▶ [Problem]: The tail of the records, from the line containing "BrokerCheck (537, 1317)" through the final line, should be printed exactly and on its own.

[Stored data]
*** Begin section ***

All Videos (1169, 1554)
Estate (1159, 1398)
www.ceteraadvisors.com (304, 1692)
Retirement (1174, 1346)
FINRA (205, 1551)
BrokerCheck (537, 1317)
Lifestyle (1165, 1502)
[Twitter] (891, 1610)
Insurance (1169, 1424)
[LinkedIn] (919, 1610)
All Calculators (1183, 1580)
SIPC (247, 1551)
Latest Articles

*** End section ***

▶ [Answer box]:
BrokerCheck (537, 1317)
Lifestyle (1165, 1502)
[Twitter] (891, 1610)
Insurance (1169, 1424)
[LinkedIn] (919, 1610)
All Calculators (1183, 1580)
SIPC (247, 1551)
Latest Articles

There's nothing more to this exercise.